*Problem details*
Please reproduce, exactly and with nothing else, every line from the one containing "Click the Xtreme Gaming logo icon" through the last line of the records below.

*Excerpts from a dataset*
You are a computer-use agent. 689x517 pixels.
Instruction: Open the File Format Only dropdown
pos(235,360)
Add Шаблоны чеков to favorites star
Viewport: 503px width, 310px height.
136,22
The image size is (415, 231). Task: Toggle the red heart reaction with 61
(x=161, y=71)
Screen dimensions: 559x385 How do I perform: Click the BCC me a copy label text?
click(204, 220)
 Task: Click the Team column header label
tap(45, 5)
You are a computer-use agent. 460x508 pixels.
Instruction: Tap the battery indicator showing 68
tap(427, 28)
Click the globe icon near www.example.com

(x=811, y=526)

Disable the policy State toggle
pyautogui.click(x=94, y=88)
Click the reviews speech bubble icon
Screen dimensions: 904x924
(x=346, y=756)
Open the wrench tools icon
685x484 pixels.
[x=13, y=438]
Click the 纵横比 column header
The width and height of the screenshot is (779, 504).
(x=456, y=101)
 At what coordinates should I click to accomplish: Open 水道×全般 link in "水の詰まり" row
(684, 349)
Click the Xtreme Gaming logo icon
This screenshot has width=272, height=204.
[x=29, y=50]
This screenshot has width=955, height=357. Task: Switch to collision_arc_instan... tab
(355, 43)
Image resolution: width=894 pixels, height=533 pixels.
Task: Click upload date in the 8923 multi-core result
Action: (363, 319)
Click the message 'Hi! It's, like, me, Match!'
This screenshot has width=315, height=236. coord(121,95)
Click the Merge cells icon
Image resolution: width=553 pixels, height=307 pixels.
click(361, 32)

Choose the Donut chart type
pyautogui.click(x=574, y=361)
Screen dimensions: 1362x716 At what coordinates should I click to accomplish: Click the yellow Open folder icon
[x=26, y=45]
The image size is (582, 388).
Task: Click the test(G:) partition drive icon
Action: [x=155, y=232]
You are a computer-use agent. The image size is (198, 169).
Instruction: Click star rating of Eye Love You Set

*Reply to the task*
Click the Xtreme Gaming logo icon
This screenshot has width=272, height=204.
[x=29, y=50]
This screenshot has width=955, height=357. Task: Switch to collision_arc_instan... tab
(355, 43)
Image resolution: width=894 pixels, height=533 pixels.
Task: Click upload date in the 8923 multi-core result
Action: (363, 319)
Click the message 'Hi! It's, like, me, Match!'
This screenshot has width=315, height=236. coord(121,95)
Click the Merge cells icon
Image resolution: width=553 pixels, height=307 pixels.
click(361, 32)

Choose the Donut chart type
pyautogui.click(x=574, y=361)
Screen dimensions: 1362x716 At what coordinates should I click to accomplish: Click the yellow Open folder icon
[x=26, y=45]
The image size is (582, 388).
Task: Click the test(G:) partition drive icon
Action: [x=155, y=232]
You are a computer-use agent. The image size is (198, 169).
Instruction: Click star rating of Eye Love You Set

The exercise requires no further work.